Print each entry below precisely as shown.

Data extracts:
_ _ _
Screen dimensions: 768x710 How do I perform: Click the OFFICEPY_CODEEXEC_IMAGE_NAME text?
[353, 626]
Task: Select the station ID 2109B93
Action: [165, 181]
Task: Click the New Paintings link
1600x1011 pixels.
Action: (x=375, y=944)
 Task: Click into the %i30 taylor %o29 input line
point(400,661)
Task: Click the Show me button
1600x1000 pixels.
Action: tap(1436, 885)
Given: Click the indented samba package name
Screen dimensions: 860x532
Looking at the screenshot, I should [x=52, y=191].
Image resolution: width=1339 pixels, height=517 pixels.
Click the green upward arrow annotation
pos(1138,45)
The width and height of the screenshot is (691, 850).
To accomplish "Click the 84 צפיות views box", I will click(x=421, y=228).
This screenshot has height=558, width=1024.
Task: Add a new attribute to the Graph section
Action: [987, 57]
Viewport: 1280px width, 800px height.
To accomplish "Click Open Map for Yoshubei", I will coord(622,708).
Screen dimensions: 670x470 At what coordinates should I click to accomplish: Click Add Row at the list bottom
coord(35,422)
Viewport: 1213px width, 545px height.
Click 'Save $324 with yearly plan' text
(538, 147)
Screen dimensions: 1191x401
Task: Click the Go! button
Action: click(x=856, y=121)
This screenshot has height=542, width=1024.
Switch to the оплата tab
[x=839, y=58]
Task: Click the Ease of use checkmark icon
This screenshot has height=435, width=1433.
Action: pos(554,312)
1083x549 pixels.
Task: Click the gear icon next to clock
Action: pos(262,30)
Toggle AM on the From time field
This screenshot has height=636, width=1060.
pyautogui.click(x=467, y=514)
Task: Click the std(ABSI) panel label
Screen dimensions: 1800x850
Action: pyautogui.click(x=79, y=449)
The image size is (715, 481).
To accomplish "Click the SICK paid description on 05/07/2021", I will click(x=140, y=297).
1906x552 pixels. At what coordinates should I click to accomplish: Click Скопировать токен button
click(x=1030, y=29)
_ _ _
Written solution:
Screen dimensions: 768x710 How do I perform: Click the OFFICEPY_CODEEXEC_IMAGE_NAME text?
[353, 626]
Task: Select the station ID 2109B93
Action: [165, 181]
Task: Click the New Paintings link
1600x1011 pixels.
Action: (x=375, y=944)
 Task: Click into the %i30 taylor %o29 input line
point(400,661)
Task: Click the Show me button
1600x1000 pixels.
Action: tap(1436, 885)
Given: Click the indented samba package name
Screen dimensions: 860x532
Looking at the screenshot, I should [x=52, y=191].
Image resolution: width=1339 pixels, height=517 pixels.
Click the green upward arrow annotation
pos(1138,45)
The width and height of the screenshot is (691, 850).
To accomplish "Click the 84 צפיות views box", I will click(x=421, y=228).
This screenshot has height=558, width=1024.
Task: Add a new attribute to the Graph section
Action: [987, 57]
Viewport: 1280px width, 800px height.
To accomplish "Click Open Map for Yoshubei", I will coord(622,708).
Screen dimensions: 670x470 At what coordinates should I click to accomplish: Click Add Row at the list bottom
coord(35,422)
Viewport: 1213px width, 545px height.
Click 'Save $324 with yearly plan' text
(538, 147)
Screen dimensions: 1191x401
Task: Click the Go! button
Action: click(x=856, y=121)
This screenshot has height=542, width=1024.
Switch to the оплата tab
[x=839, y=58]
Task: Click the Ease of use checkmark icon
This screenshot has height=435, width=1433.
Action: pos(554,312)
1083x549 pixels.
Task: Click the gear icon next to clock
Action: pos(262,30)
Toggle AM on the From time field
This screenshot has height=636, width=1060.
pyautogui.click(x=467, y=514)
Task: Click the std(ABSI) panel label
Screen dimensions: 1800x850
Action: pyautogui.click(x=79, y=449)
The image size is (715, 481).
To accomplish "Click the SICK paid description on 05/07/2021", I will click(x=140, y=297).
1906x552 pixels. At what coordinates should I click to accomplish: Click Скопировать токен button
click(x=1030, y=29)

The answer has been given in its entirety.